この研究の重要なブレイクスルーは、材料内の損失に依存せずに結合強度を制御することです。このメタ表面プラットフォームは、他のTMDCsや励起物質を容易に統合できるため、極性子応用のための基礎的な洞察や実用的なデバイスの概念を提供することができます。さらに、新しく開発されたメタ表面の概念は、制御可能な低敷居の半導体レーザーや光触媒増強、量子コンピューティングの応用において基盤となるものとなります。

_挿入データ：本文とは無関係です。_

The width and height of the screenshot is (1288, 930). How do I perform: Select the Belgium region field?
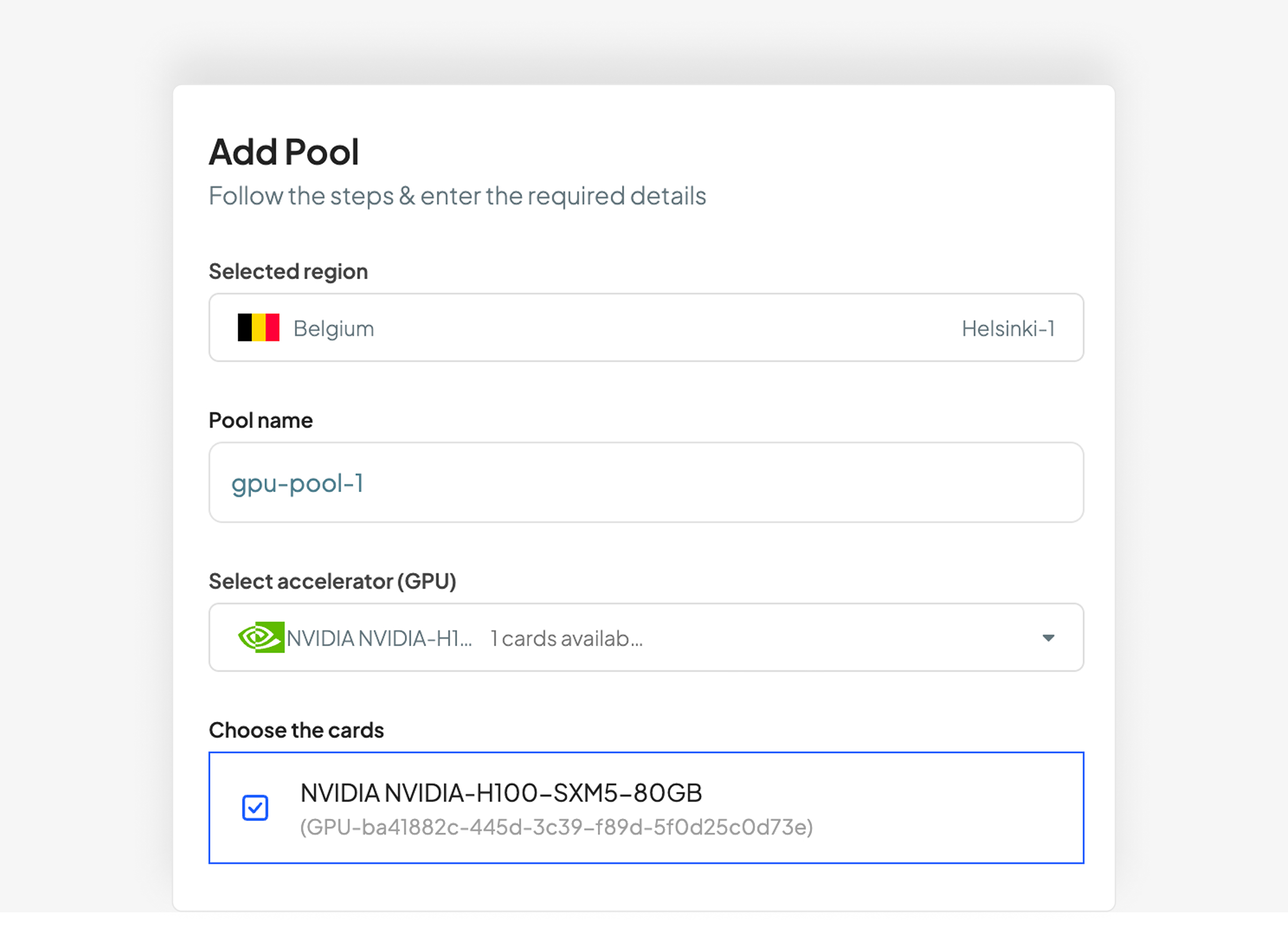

【メタ表面】メタ表面は、光と物質の相互作用を制御するために設計された表面です。この表面は、微細な構造やメタマテリアルを使用して、光の波長よりも小さい領域で電磁エネルギーを集束・増強することができます。メタ表面は、高効率な太陽光の捕集、高度な光の波長制御、新しい光デバイスの設計など、さまざまな応用に活用されます。また、材料の損失に依存せずに光との結合強度を制御できるため、光と物質の強い結合を実現するための基盤としても重要です。メタ表面の研究は、光学、光子学、ナノテクノロジーなどの分野で進展しています。

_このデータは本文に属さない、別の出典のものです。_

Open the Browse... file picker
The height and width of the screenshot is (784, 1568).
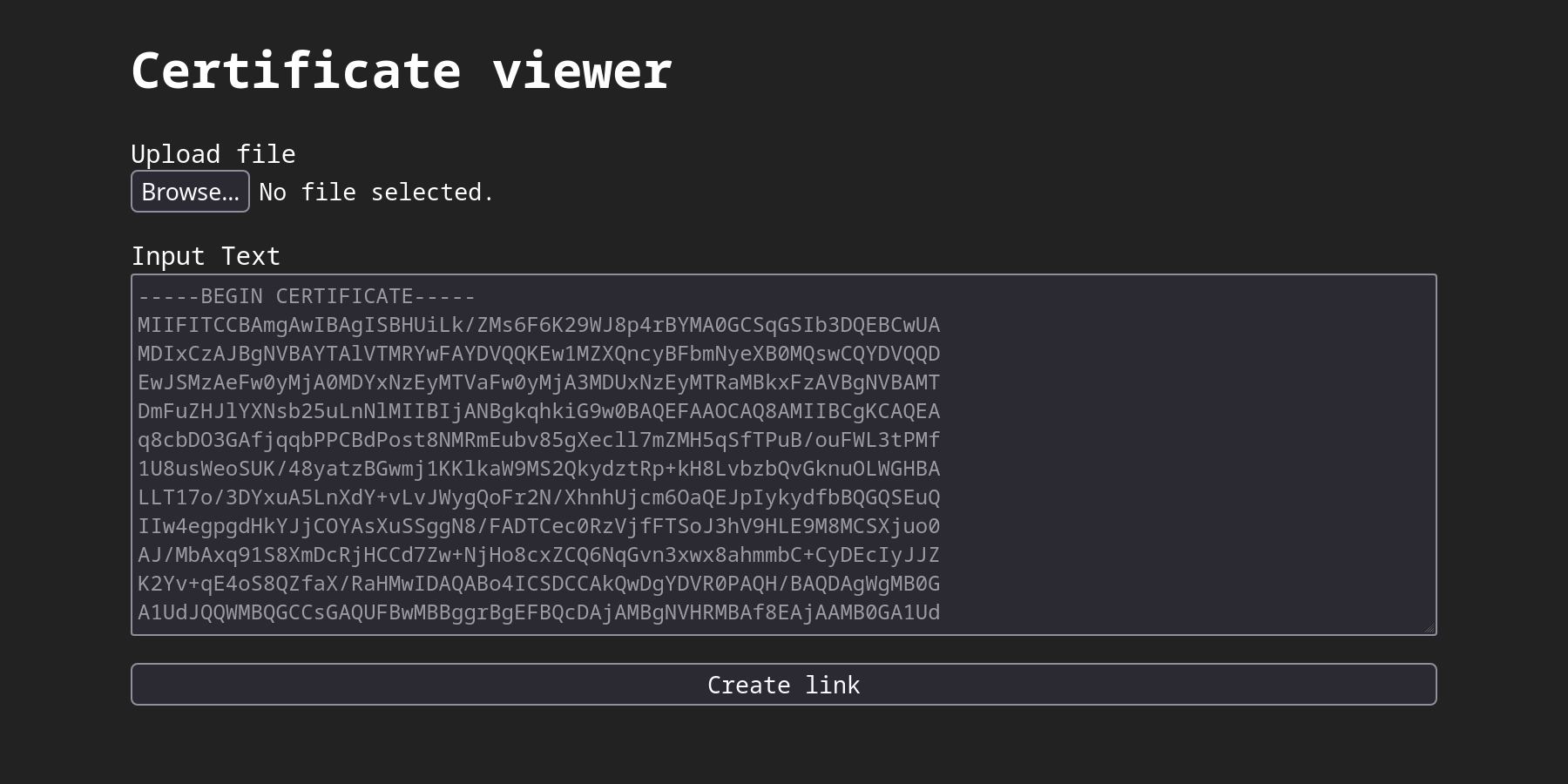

【TMDCs】TMDCs(Transition Metal Dichalcogenides)は、遷移金属ジカルコゲナイドと呼ばれる一群の材料です。これらの材料は、遷移金属元素と硫黄やセレンなどのカルコゲン元素とが結合して構成されています。TMDCsは二次元の層状構造を持ち、グラフェンのような特性を示すことで注目されています。光学、電子デバイス、触媒など、さまざまな応用領域での利用が期待されています。特に、TMDCsは光との相互作用が強く、光エネルギーの捕捉や光学デバイスの改善に活用されることがあります。また、TMDCsは量子物質としての特性も持ち、量子コンピューティングなどの分野での研究が進められています。
②ガンマ線の観測
国際ジェミニ天文台の研究者は、古代銀河の中心核に起因するガンマ線バーストの存在を突き止めました。これは、星同士や星の残骸が超大質量ブラックホールの周囲で衝突することで起こるという、これまで見られなかった星の破壊の仕方です。この研究は、星の死についての理解や地球で検出できる重力波の発生源など、さまざまな質問に対する答えを提供する可能性があります。これまでほとんど研究されてこなかった現象であり、星同士の衝突が古代銀河の中心核の混沌とした領域で起こることが示唆されました。さらなる研究と観測によって、星の進化についての理解を深めることが期待されています。
③オランウータンは2つの音を同時に出す
ウォリック大学の研究によると、オランウータンは鳴き声を同時に2つ作ることができるとのことです。これは、鳥のさえずりや人間のビートボクサーと同様の能力であり、人間の言語の進化やビートボックスに関するヒントを提供するとされています。研究者はボルネオとスマトラで2つのオランウータンの集団を観察し、合計3800時間の間に同じ音響現象が見られることを発見しました。この研究は、共通の祖先の音声能力と人間の言語の進化に関する示唆を与えます。